First, there is the challenge of workload to overcome. According to a recent article by SecurityWeek, one study revealed that more than two-thirds of IT security professionals admitted that they are finding it more and more difficult to handle IR, due in large part to their increasing workload (including other IT functions) as well as the use of multiple technologies. Additionally, they also cited the rising volume of incoming security alerts and the subsequent difficulties knowing which alerts should be prioritized. In other words, the work is increasing beyond what human employees are capable of handling.
Perhaps even more troublesome is the discovery that 74% of larger organizations and enterprise-level companies ignore incoming security alerts on a regular basis simply because there is not enough time or manpower to handle them all. Instead, these companies are operating on a highly risky tactic of only responding to those threats they deem to be most dangerous. The rest get placed on the back burner, or worse – ignored completely. As we learned from the Target debacle of a few years ago, this is no way to manage cyber security incident response.
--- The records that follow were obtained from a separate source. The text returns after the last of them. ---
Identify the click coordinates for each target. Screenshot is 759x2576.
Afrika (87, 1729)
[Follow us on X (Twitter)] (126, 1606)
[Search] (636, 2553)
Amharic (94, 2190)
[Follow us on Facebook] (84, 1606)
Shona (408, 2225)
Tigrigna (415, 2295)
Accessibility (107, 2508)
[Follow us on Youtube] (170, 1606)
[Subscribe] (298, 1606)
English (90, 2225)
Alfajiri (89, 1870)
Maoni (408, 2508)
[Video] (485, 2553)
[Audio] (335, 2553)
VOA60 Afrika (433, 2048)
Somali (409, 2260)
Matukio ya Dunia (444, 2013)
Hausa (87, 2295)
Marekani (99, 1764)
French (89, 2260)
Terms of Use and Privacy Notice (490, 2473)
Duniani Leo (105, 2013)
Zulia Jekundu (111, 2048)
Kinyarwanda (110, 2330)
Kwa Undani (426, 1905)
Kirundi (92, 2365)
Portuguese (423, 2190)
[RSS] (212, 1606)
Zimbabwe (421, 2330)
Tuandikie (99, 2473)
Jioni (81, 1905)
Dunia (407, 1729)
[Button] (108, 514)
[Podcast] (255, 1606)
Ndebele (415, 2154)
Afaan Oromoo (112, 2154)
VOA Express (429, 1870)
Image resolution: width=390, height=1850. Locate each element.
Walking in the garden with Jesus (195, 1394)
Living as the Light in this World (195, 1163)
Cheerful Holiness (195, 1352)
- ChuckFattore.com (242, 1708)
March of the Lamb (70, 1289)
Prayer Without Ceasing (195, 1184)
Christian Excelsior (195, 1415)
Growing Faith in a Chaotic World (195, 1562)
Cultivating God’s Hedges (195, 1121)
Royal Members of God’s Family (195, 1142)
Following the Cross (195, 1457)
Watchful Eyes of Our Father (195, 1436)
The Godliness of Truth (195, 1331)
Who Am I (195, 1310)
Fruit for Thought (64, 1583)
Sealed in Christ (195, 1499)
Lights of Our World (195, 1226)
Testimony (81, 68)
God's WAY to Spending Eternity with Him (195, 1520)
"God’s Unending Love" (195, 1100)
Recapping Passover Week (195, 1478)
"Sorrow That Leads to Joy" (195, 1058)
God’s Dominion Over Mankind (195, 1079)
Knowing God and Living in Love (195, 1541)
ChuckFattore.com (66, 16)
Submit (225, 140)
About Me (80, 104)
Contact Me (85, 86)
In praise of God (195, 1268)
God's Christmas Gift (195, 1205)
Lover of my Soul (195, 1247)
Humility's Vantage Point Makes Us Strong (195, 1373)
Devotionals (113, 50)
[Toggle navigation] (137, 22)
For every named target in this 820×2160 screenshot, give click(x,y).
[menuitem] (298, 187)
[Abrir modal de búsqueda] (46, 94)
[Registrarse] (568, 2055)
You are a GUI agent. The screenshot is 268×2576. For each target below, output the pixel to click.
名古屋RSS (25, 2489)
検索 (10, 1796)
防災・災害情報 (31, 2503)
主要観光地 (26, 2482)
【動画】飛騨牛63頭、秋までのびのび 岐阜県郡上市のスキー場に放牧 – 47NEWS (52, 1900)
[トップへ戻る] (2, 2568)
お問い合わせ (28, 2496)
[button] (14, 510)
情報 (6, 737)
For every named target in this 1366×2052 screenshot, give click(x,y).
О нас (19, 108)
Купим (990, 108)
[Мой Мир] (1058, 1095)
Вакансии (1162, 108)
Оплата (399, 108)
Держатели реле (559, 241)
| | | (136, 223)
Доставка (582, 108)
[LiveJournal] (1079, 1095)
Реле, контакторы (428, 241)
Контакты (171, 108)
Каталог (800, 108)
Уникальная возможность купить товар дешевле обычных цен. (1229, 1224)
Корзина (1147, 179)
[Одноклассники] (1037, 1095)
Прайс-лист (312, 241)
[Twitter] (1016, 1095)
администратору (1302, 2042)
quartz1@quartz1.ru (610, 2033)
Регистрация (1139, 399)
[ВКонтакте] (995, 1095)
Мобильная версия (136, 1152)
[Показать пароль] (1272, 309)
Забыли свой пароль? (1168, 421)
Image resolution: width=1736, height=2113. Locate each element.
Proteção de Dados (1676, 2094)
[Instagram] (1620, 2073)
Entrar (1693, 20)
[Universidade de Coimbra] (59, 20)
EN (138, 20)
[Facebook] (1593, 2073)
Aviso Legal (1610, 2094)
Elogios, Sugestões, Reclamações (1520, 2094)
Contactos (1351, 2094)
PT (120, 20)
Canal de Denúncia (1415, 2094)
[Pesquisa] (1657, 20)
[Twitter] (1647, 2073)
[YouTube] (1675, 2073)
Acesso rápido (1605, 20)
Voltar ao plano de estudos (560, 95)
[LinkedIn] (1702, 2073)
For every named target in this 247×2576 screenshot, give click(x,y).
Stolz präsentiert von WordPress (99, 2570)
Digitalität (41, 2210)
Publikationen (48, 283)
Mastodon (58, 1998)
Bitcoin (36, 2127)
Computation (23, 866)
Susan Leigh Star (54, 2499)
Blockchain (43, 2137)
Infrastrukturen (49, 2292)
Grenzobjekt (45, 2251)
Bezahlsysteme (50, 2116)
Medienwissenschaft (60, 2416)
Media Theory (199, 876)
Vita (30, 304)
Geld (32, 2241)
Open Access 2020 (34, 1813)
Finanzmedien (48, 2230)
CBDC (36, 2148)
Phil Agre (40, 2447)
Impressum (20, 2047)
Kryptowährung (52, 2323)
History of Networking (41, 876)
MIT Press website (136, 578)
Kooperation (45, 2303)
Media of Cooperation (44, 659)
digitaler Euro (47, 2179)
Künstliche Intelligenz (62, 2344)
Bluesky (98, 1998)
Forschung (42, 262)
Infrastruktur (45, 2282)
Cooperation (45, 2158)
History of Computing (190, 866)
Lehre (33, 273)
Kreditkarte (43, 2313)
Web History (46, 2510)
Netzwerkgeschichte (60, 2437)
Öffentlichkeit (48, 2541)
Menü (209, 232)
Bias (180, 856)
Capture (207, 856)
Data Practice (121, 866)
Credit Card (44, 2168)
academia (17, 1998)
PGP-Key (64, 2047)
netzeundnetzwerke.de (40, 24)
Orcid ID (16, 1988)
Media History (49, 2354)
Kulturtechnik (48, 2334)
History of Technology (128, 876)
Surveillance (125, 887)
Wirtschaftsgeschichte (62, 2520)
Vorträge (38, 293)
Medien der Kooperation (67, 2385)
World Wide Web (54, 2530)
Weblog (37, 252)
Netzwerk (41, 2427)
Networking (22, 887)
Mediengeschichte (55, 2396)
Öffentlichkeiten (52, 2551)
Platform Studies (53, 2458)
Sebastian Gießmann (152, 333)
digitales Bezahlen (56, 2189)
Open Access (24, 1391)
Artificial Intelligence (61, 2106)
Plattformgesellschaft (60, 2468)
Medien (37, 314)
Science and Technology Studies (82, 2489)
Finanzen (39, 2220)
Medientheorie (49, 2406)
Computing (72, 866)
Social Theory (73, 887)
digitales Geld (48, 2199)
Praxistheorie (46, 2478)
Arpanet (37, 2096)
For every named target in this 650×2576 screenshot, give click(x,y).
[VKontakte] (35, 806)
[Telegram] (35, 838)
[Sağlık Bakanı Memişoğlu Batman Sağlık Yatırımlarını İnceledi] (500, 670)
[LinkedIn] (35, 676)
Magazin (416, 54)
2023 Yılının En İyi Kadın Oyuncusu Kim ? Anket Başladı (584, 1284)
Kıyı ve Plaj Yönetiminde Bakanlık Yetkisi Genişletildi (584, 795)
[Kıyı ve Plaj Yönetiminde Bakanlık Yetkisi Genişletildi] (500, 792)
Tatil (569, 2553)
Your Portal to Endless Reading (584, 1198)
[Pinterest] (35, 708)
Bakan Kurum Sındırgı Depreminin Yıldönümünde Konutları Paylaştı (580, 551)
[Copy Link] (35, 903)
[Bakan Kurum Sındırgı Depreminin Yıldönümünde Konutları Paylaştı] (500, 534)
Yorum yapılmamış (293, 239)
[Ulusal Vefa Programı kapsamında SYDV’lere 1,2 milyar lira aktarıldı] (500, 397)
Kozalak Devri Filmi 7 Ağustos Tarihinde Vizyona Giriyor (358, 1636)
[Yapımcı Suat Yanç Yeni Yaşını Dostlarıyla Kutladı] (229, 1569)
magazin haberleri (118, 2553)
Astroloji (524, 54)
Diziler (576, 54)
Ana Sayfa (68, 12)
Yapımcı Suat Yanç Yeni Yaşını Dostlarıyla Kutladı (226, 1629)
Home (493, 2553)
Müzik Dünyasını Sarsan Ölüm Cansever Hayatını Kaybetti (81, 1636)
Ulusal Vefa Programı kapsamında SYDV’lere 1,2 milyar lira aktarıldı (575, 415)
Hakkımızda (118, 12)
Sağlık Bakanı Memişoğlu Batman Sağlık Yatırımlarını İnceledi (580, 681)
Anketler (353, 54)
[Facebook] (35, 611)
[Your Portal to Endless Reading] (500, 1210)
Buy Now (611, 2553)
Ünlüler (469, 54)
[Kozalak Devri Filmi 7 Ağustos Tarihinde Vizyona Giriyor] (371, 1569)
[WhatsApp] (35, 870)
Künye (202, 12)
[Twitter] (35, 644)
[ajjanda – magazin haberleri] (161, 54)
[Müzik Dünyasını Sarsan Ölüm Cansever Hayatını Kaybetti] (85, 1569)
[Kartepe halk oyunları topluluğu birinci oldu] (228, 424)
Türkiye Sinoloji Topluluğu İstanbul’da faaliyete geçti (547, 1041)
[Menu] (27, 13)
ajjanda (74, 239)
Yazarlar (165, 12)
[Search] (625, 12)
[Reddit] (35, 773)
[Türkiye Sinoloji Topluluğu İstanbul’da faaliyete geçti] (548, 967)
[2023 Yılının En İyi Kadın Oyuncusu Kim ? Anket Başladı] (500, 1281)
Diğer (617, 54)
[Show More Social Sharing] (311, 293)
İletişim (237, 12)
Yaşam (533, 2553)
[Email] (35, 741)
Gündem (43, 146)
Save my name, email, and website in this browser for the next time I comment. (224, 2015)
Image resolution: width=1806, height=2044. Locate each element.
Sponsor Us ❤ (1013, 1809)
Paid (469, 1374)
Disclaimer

And if you think the companies in question are few and far between, think again. The same survey uncovered even more alarming data including the fact that over 30% of respondents admit to ignoring at least half of all incoming security alerts. Yet somehow 80% of C-suite executives surveyed say they plan to increase IR spending over the next several years. Unfortunately, more money won’t solve anything unless it involves an intense overhaul of the entire incident response process.
So, how can organizations resolve these serious issues? Especially as the number and complexity of new alerts continue to increase? A recent piece in Network World indicated what we’ve been saying all along – that for many companies, the biggest problem lies in the reliance on too many manual processes. For instance, when IT personnel are tasked with manually managing security incidents, they simply cannot keep up with the volume and severity of attacks. In fact, 93% of firms polled admit that their cyber security incident response strategy could be vastly improved if manual processes were reduced.
Further exacerbating an already significant and costly problem is the time it takes to respond to, address and ultimately resolve a security issue. According to research performed by Verizon, in 60% of attacks that were reported, it took mere minutes for the criminals behind the attack to successfully compromise networks. Clearly existing detection and response time are no match for these sophisticated hackers.
The good news is there has been a marked shift in the IT industry that leans away from manual processes and toward a more effective combination that involves automation and orchestration. By automating some or all of the cyber security incident response process, the risks associated with missed, ignored or un-prioritized threats is eliminated. Low-level alerts can be evaluated and resolved without the need for any human intervention, while those that are more complex and dangerous can be appropriately prioritized and the system can notify IT that there is an issue that needs prompt attention. This results in a much swifter and more effective response, which limits downtime and mitigates damages.
In addition to the tremendous savings of time and resources, this approach can also provide IT teams with the critical data they need to develop best practices that include actionable solutions and improved response strategies for enhanced security in the future.